→ Material for this exercise:
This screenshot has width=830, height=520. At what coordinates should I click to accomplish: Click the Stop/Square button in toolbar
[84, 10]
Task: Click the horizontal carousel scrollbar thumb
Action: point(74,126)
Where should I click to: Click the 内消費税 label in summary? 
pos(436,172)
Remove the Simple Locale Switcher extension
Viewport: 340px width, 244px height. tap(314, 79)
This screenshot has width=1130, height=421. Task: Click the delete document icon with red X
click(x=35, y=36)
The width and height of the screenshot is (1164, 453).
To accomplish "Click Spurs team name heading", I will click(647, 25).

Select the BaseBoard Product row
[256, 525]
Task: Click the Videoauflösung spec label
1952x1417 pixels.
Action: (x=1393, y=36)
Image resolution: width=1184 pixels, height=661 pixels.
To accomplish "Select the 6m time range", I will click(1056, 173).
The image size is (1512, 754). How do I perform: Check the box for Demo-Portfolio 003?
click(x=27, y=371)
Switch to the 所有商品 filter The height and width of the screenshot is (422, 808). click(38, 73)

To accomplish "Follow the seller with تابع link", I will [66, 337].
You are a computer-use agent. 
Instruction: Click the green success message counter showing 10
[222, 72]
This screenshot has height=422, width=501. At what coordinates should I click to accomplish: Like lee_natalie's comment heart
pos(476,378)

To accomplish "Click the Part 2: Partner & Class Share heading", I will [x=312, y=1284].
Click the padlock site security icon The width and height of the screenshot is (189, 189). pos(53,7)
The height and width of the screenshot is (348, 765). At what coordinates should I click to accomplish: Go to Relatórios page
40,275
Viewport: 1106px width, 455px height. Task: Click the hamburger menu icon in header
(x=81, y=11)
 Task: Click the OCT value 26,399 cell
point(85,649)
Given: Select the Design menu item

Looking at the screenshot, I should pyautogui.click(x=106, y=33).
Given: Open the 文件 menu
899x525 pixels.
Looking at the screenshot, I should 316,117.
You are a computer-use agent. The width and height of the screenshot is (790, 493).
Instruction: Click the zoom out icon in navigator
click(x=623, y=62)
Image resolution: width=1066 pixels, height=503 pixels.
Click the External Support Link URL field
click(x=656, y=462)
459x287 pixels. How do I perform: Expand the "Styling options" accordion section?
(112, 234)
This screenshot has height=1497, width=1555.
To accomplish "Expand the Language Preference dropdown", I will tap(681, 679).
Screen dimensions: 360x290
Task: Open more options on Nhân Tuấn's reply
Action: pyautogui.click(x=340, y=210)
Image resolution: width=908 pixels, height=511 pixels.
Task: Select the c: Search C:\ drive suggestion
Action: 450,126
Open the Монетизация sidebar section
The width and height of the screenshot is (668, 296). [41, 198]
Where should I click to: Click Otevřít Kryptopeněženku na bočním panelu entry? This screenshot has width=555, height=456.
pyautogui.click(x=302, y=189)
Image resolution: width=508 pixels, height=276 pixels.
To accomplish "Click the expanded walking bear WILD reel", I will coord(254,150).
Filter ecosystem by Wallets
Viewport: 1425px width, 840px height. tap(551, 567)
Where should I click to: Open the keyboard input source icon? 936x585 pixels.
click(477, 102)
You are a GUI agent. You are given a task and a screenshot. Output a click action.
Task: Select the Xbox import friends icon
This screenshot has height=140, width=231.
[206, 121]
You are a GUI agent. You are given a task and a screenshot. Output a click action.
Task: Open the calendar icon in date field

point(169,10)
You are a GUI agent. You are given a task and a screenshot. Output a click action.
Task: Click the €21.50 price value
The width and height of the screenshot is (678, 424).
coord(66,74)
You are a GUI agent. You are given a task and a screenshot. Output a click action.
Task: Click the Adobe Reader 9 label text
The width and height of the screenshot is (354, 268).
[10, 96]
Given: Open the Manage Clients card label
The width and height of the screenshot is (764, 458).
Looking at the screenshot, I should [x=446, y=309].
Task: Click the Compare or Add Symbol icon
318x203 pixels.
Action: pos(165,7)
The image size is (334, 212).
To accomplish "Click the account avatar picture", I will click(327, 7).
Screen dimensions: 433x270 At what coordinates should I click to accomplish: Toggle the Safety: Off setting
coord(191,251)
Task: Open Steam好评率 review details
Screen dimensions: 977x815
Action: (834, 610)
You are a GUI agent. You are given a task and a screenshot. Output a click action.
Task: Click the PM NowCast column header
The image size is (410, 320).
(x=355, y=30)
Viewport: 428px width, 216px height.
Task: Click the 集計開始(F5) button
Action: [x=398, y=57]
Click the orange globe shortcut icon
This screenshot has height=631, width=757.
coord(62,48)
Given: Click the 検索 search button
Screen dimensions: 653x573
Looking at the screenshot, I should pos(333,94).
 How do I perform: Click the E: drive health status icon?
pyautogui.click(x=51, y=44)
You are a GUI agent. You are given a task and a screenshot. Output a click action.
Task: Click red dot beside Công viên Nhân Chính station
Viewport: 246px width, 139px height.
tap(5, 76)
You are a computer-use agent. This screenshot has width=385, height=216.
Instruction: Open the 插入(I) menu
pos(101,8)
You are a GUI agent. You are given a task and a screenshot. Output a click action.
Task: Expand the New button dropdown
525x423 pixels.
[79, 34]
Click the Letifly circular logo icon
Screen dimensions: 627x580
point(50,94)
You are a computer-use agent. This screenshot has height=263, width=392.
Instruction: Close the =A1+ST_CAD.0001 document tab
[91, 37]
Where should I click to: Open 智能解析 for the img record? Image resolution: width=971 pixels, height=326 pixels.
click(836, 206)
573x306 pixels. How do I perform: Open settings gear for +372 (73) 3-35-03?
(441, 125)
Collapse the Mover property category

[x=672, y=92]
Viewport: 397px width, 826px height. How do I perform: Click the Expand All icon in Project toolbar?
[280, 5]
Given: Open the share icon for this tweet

→ Required work: Repeat, exactly as they stand above, the lines from the line with "899x525 pixels." to the line with "This screenshot has height=1497, width=1555.", both lines included.

→ Answer:
899x525 pixels.
Looking at the screenshot, I should 316,117.
You are a computer-use agent. The width and height of the screenshot is (790, 493).
Instruction: Click the zoom out icon in navigator
click(x=623, y=62)
Image resolution: width=1066 pixels, height=503 pixels.
Click the External Support Link URL field
click(x=656, y=462)
459x287 pixels. How do I perform: Expand the "Styling options" accordion section?
(112, 234)
This screenshot has height=1497, width=1555.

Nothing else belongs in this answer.